Making connections to prevent the summer slide

Summertime provides children a welcome break from the classroom. Summer vacation means fun – playtime with friends, family gatherings, adventure and lazy days.

But when children spend two or more months away from the regular exercise of learning, they are at risk of the “summer slide.” Kids not exposed to ongoing summer learning can lose anywhere from one to three months of what they learned in the previous grade. When that happens, children start the next year playing catch up.

Summer is the perfect time to expand learning beyond the classroom basics and encourage curiosity and connections.

Making connections to what your child experiences in the real world is an important part of reading. Learning how to do this greatly helps in developing your child’s comprehension. After all, real reading is reading that has meaning.

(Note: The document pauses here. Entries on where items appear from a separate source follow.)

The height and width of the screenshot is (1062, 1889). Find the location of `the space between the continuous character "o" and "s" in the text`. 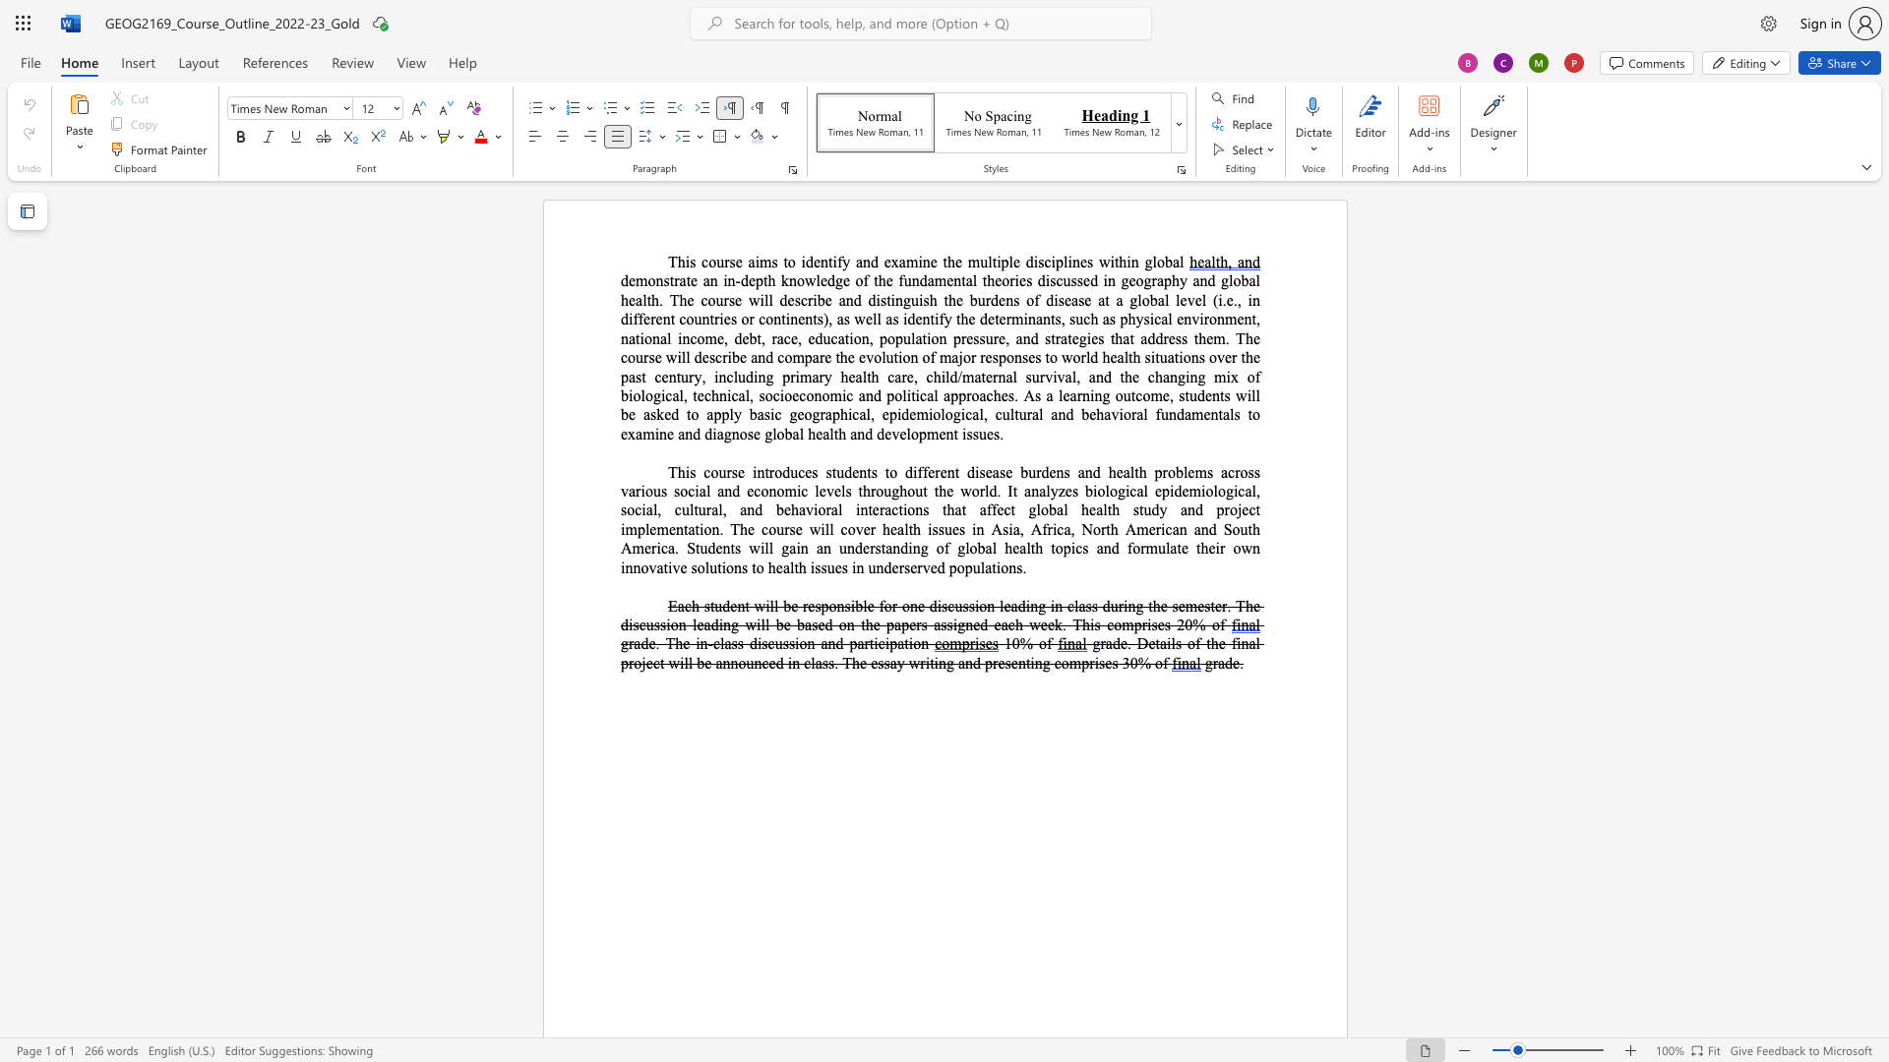

the space between the continuous character "o" and "s" in the text is located at coordinates (746, 433).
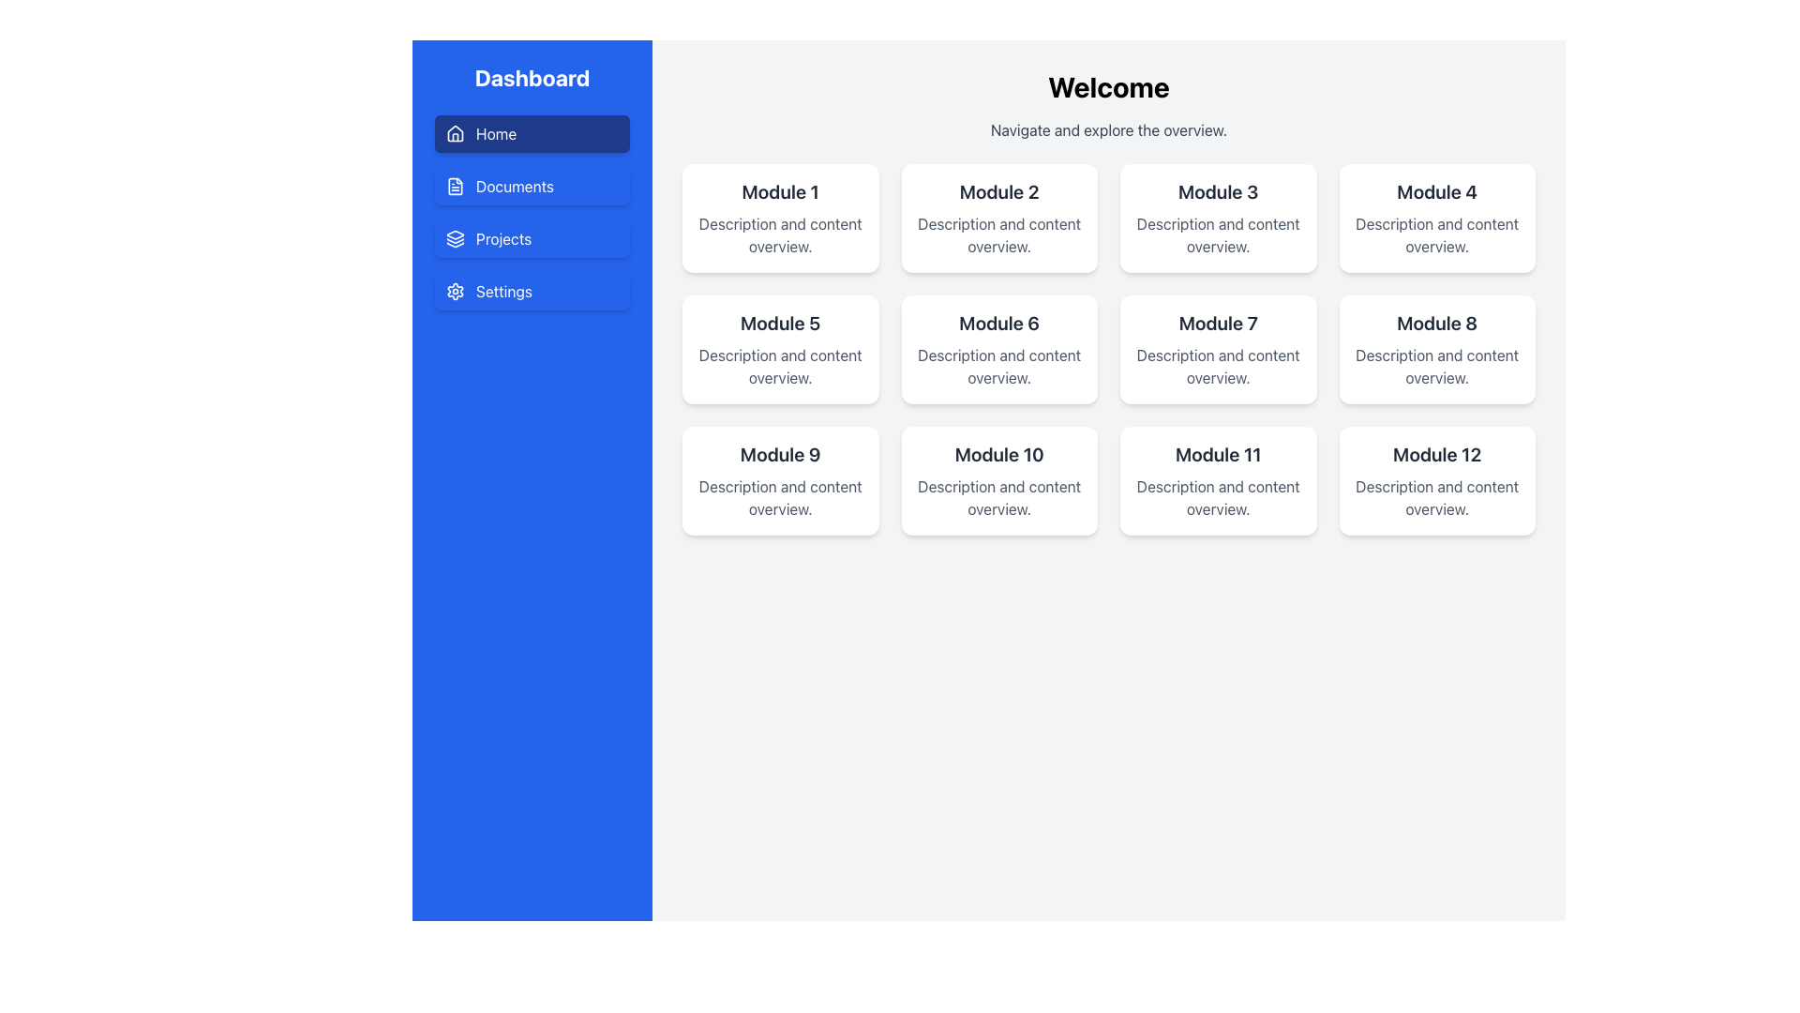  I want to click on the 'Module 9' text label, which is styled with a larger font size, bold weight, and dark gray color, located in the third row and first column of the grid layout, so click(780, 455).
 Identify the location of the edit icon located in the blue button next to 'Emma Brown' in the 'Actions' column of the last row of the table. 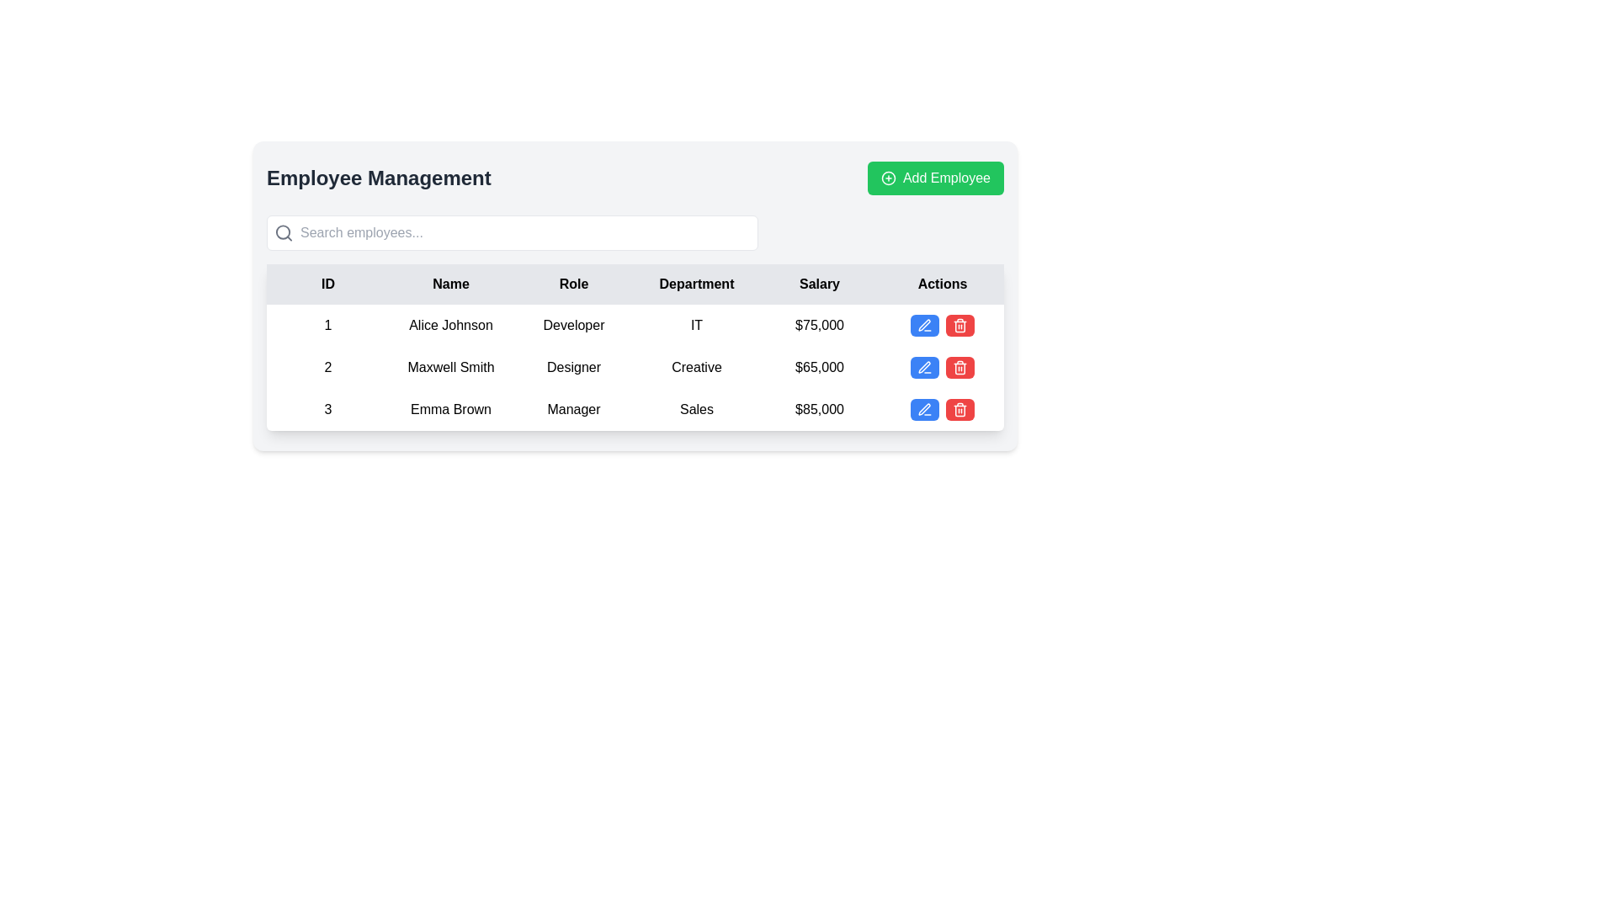
(924, 325).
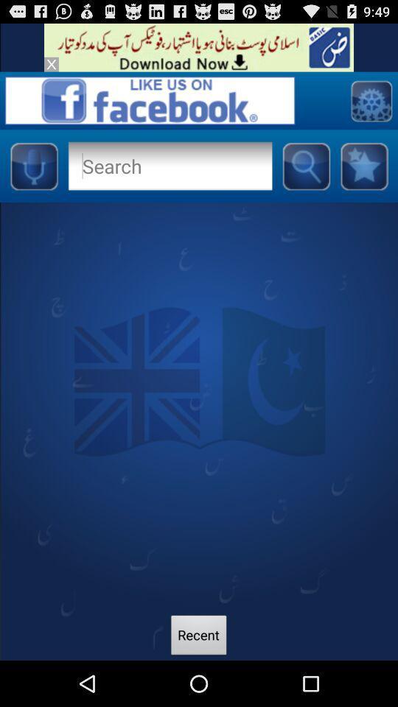 The width and height of the screenshot is (398, 707). Describe the element at coordinates (305, 166) in the screenshot. I see `search` at that location.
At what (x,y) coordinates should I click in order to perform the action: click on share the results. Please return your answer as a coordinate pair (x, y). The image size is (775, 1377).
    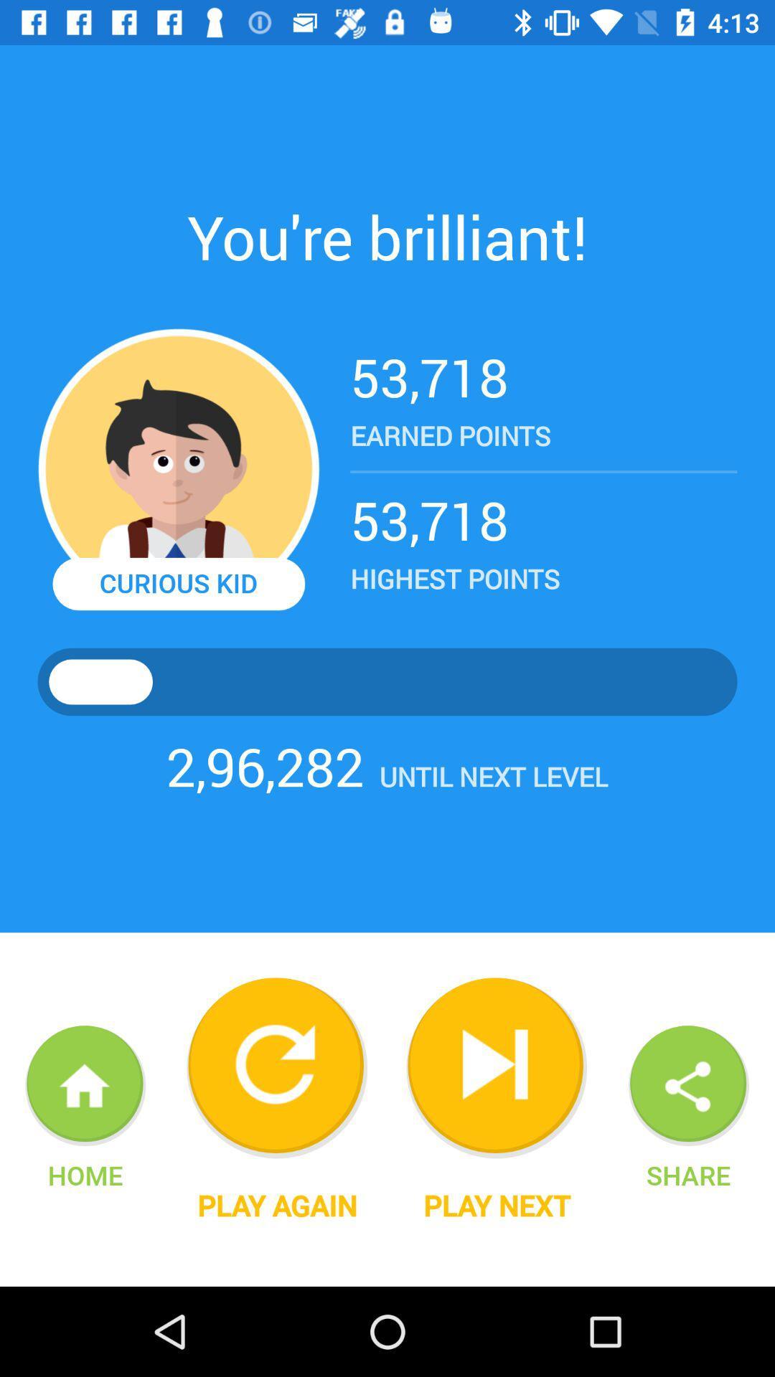
    Looking at the image, I should click on (688, 1086).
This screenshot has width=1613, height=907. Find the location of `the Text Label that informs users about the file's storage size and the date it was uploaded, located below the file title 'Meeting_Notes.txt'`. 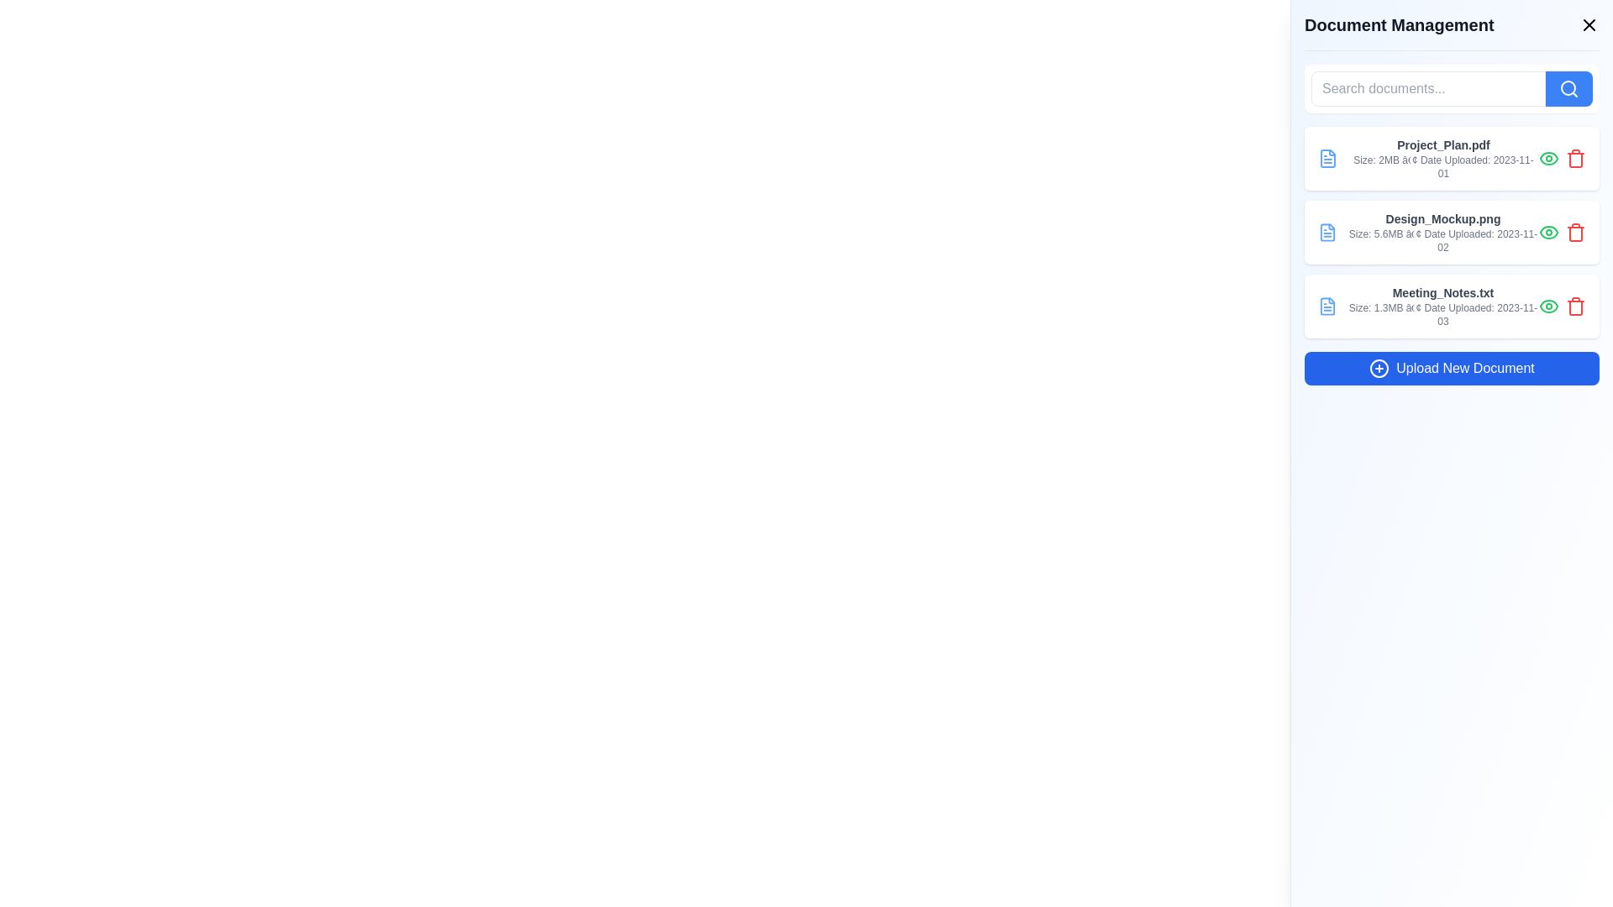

Making connections is a reading comprehension strategy that helps students find meaning in a text by connecting it to their background knowledge. Sometimes you may hear this as being prior knowledge. Students have to be able to draw on what they already know to make sense of what they read.

Making connections helps your child personally relate to a book. Children with varied experiences will find it easier to make more meaningful connections than those with more limited experiences. When readers make connections to the texts they read, they’re more likely to understand what they read, remember what they read, and enjoy what they read.

Although it might be hard during the long summer days, parents can halt the summer slide by limiting screen time. Replace it with activities such as an art project, a nature scavenger hunt or play outside with peers. Expose your child to the many activities that the community has to offer.

Some valuable places to connect with are the local library or a local bookstore. Check out the various programs that they have to offer and ask for suggestions of books that tie into what your child has participated in. That way, your child has some background knowledge that they can draw on when reading the book. Find books that coordinate with a family activity or a family trip. It’s a good idea to look for books that relate to your child’s interests. Do they love fishing? How about swimming? Does your family go camping or rock collecting?

Whatever you do, make it fun and interactive.  Your child will enjoy new adventures, especially if they are with the people they love most in this world – their parents and families.